Ainsi, par la mort et la résurrection de Jésus, Dieu vient sauver, relever ceux et celles qui sont à terre, celles et ceux qu’on met à terre, parce que, en effet, ils sont dans les griffes de la mort. Dieu leur ouvre une espérance puisqu’il n’a pas non plus abandonné son fils à l’injustice et à la violence. C’est le souffrant, la victime, le petit que Dieu est venu sauver ; c’est d’abord à eux qu’il s’attache et qu’il lie son sort. Ensuite, comme par ricochet, Dieu sauve aussi le bourreau, le pécheur, celui qui est à l’origine du mal et de la souffrance, en lui ouvrant également un autre chemin possible, une autre vie. C’est cette espérance, ce chemin qui s’ouvre de nouveau pour le pauvre, l’opprimé, qui, à son tour, rend possible un nouveau chemin au bourreau et à tous. Le relèvement des uns permet le pardon des autres et nous constitue ensemble en un seul peuple, une seule communauté de sauvés, dont la pierre d’angle est le Christ, le Crucifié, le Ressuscité. Dieu espérance des pauvres, des petits, et ainsi, à partir d’eux, grâce à eux, espérance, pardon, chemin, pour chacun et chacune.

Ce chemin de salut passe par la Galilée, au cœur de la vie du monde et de notre vie. C’est là où le Christ nous envoie, là où il nous précède, nous attend, nous désire ; c’est là où il vit. Il nous y envoie à la rencontre des crucifiés et des bourreaux de notre temps, là où la vie du Ressuscité cherche des témoins pour être vue, reconnue, annoncée.
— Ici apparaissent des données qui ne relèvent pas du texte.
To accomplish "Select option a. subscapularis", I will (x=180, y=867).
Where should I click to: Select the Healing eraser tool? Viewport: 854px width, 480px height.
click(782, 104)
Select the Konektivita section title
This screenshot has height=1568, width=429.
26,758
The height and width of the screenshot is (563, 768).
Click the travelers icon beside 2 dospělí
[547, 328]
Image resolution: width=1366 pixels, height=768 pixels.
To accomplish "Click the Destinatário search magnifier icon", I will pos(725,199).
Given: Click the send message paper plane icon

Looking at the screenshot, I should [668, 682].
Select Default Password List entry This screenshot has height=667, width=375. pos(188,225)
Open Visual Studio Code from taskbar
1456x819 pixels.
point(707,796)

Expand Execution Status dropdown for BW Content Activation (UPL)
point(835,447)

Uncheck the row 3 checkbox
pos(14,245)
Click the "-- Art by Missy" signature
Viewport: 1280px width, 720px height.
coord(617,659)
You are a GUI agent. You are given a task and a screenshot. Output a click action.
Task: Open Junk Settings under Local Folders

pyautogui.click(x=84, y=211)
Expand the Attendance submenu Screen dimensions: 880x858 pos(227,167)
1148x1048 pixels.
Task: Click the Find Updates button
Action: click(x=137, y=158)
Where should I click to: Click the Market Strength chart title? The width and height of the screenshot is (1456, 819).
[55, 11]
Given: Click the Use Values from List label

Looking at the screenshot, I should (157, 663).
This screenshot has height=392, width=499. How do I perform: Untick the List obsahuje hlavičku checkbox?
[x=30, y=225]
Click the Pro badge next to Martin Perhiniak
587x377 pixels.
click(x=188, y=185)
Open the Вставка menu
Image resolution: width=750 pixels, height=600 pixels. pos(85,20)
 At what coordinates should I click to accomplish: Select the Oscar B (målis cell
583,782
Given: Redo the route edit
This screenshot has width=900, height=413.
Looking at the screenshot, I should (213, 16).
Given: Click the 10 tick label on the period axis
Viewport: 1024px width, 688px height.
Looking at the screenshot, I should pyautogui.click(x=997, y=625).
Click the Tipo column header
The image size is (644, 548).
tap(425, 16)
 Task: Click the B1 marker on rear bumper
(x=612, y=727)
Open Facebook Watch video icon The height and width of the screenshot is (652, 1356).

Si l’ange de l’évangile est descendu du ciel, la résurrection, elle, est à découvrir au plus bas de la terre, dans l’humilité du quotidien, dans l’espérance du pauvre et du petit. Que cette Eucharistie ouvre, pour notre monde, notre Eglise, pour nous-mêmes, un véritable chemin d’espérance, de communion et de vie.